**ESTRATTO DELLA PAGINA**
Riti degli Abissinesi. — La benedizione del fonte. — I matrimoni. — Pratiche diverse dei sacerdoti. — Scorrerie dei barbari. — I conventi dell’Abissinia. — Il Dannio. — Il Bizien. — L’abbazia di Guendguendiè. — Conversione dell’abate con sette monaci. — Il digiuno dei monaci nella persona dell’abate.

Una lettera di quel Padre Felicissimo, da Cortemiglia, cappuccino, missionario apostolico ai Galla, che fu colà, se vi ricorda, in compagnia di Mons. Massaia, ci somministra alcune curiose notizie intorno al culto degli eretici Abissinesi, a cui evangelizzare era mandato, non che sopra altri loro usi. Nessuno maravigli al trovare qui tali relazioni, giacché, raccogliendosi qua e là queste cose, e non potendo sempre ordinarle come si vorrebbe, non può riuscirne un corpo di continuata istoria, che, a dir vero, non /64/ è possibile ricavare così facilmente dalle lettere sparse negli Annali della propagazione della Fede. D’altronde il leggere ora istorie, ora descrizioni curiose, può anche dare la sua parte di piacevole diletto.

**COSA SI RICHIEDE**
Puoi trascrivere parola per parola, dal testo sui riti degli Abissinesi, il tratto compreso tra "Riti degli Abissinesi." e "nella persona dell’abate.", estremi inclusi?

**MATERIALE GREZZO**
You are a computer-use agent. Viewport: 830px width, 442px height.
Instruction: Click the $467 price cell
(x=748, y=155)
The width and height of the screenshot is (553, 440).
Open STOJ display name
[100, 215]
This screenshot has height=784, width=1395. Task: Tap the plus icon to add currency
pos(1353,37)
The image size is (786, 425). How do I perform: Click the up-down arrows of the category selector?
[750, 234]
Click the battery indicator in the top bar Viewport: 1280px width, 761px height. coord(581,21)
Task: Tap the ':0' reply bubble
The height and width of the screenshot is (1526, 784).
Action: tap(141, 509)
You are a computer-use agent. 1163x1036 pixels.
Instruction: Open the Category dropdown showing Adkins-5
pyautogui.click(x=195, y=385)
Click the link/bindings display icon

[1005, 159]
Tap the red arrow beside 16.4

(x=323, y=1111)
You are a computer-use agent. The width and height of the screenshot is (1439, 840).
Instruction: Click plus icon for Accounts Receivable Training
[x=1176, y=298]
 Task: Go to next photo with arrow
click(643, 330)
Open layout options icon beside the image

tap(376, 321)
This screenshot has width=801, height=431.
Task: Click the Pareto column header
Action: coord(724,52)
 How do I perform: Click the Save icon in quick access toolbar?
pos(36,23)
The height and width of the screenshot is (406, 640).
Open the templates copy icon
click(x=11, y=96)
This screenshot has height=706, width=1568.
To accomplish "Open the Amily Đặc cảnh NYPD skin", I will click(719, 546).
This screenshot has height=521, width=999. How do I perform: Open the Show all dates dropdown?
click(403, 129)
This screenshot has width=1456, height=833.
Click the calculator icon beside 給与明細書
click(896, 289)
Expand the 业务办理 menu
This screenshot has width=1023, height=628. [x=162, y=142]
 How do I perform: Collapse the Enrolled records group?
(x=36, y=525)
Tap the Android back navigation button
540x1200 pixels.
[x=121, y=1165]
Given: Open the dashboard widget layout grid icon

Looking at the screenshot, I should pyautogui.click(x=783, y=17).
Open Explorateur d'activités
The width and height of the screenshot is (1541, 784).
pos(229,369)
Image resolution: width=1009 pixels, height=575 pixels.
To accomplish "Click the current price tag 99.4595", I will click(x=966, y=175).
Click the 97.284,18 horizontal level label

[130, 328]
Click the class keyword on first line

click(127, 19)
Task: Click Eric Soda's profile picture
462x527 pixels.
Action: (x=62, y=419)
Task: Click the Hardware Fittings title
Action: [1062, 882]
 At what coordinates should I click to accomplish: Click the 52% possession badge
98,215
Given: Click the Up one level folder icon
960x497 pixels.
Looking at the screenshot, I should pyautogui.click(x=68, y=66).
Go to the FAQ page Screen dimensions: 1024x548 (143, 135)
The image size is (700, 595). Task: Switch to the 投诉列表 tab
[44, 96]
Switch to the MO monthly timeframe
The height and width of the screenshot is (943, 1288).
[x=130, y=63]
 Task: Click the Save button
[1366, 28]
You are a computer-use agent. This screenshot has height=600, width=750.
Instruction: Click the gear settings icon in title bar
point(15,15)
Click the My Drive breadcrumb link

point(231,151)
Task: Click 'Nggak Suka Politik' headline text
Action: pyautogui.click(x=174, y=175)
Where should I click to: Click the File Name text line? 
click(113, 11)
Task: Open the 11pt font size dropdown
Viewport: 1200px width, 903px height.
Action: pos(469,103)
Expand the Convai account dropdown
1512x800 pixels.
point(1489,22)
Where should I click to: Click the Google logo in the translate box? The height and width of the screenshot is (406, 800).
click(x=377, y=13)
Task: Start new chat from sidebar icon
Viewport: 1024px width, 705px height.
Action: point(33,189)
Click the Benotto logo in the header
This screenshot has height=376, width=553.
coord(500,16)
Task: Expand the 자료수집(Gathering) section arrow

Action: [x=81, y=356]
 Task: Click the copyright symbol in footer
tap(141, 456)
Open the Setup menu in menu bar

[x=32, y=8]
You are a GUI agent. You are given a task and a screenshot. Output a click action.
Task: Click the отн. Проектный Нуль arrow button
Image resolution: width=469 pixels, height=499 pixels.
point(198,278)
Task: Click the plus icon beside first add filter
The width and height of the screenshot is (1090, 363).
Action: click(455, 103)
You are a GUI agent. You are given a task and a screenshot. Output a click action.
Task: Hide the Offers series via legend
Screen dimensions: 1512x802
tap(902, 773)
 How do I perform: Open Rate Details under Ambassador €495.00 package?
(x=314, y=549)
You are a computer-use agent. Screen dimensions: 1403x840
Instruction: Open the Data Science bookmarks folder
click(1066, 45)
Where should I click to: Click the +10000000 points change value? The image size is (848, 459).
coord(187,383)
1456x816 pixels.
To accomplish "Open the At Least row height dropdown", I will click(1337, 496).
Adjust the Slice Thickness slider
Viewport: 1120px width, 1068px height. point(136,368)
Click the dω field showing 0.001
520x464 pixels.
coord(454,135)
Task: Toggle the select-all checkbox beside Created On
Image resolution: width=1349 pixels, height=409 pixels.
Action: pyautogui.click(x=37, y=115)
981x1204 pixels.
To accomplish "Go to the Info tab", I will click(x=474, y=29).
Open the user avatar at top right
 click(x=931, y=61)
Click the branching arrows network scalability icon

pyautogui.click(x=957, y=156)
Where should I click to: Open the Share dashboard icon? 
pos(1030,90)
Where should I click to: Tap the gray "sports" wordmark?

**RISULTATO**
Riti degli Abissinesi. — La benedizione del fonte. — I matrimoni. — Pratiche diverse dei sacerdoti. — Scorrerie dei barbari. — I conventi dell’Abissinia. — Il Dannio. — Il Bizien. — L’abbazia di Guendguendiè. — Conversione dell’abate con sette monaci. — Il digiuno dei monaci nella persona dell’abate.